If you recall the video that was sent to us via whatsapp about a South Korean church who prayed for over 60 years for North Korea with thousands turning up to pray every morning at 6:30 am at the church such a thing is indeed possible! How about our pastor who has prayed at the morning watches for the past 19 years! And some of us has only just started the morning watches! Is it possible for a person to have been living a fasted life for 60 plus years? It is certainly possible.

Why did Anna choose to live her life in this manner? Why did she not hope to marry again? She obviously had nothing to inherit. Her husband left her no property, no children and no inheritance. Even if he had, she made a conscious decision to give it all up for a consecrated life. 

Overcoming tragedies with the help of the Lord


Did she suffer a tragedy to start with? Imagine the joy of being married, of looking forward to settle down and to have children, of looking forward to many years of human companionship, emotional support, financial security, emotional security in the form of the love of a man to have it all snatched away in a short span of 7 years. How did Anna feel?

Maybe she felt the reproach, the shame, the hatred of her in-laws and society. Maybe they saw her as someone who had brought tragedy to the family. In those days superstitious people would blame the woman for being the cause of her husband's untimely death and looked upon her with disdain.

I believe that it was a tragedy for Anna at her young age. Death is never a joyful occasion for any of us. To have someone you love snatched away from you at an early age is just too devastating. With the death of the man, came the loss of any hope of financial security, emotional support and the love of a man. 

Years ago, I remembered a famous judge whose wife he loved dearly died at a very young age. He committed suicide soon after that because he loved her too much. What about Lee Kuan Yew? He loved his wife so much that she died he became a different person. She was his other half or even his better half. Without her, he felt so incomplete and his health deteriorated from there on. All he could hoped for was to be reunited with her in death. He even asked for his ashes to be mixed with hers.

What about my friend and sister, Lata Lincoln. How did she cope in the face of the death of Abraham, her husband? She emerged triumphant and did not allow this to affect her ministry. Till today she is still actively serving God, feeding the orphans and widows and going about planting churches.

Anna must have been traumatised by the death of her husband. But she overcame it by turning to God with all her heart. She decided to find solace, love, comfort and companionship in God and God alone.

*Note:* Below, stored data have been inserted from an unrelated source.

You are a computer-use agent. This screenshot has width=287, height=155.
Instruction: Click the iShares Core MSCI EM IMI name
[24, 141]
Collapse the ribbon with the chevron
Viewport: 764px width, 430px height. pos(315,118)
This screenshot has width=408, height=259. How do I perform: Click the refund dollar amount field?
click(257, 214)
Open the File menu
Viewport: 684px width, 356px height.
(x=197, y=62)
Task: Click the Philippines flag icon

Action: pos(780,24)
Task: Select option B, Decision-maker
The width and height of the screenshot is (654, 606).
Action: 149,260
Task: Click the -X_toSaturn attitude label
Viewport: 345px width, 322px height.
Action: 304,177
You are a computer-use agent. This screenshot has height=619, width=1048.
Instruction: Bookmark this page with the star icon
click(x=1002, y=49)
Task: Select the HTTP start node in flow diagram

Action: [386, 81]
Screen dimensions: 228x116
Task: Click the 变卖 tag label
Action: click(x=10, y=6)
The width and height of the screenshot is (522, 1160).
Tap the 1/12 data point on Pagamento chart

Triumph in the face of tragedy starts in the mind

The admirable thing about Anna was this - she did not let depression or sadness over her husband's death stay on her for long. She made the most important decision - to give her life wholly to Jesus and to go full time in serving the Lord in prayer and fastings! In the process she overcame all feelings of depression, shame or loss.

This is her greatest triumph in the face of tragedy. It is not so much her years of serving God in prayer and fastings but it has to do with the decision she made not to allow tragedy to make her give up on life!

We too can learn from Anna in this matter. Every tragedy has a silver lining. Every tragedy has a triumphant ending. Every tragedy will bring us into something good and a better tomorrow. Every tragedy will make us a better person.

The moment we have such a mindset, we are already triumphant in the face of our tragedies. 

Never mind if the tragedy is still there, indeed such a fact can never be changed as what has happened in our lives has happened but what we can change is how we are going to react to it!

May every tragedy in our lives be it financial, death of a loved one, sickness, infirmity or loss of material possessions or our accomplishments or achievements in life be turned into many moments of triumph for us!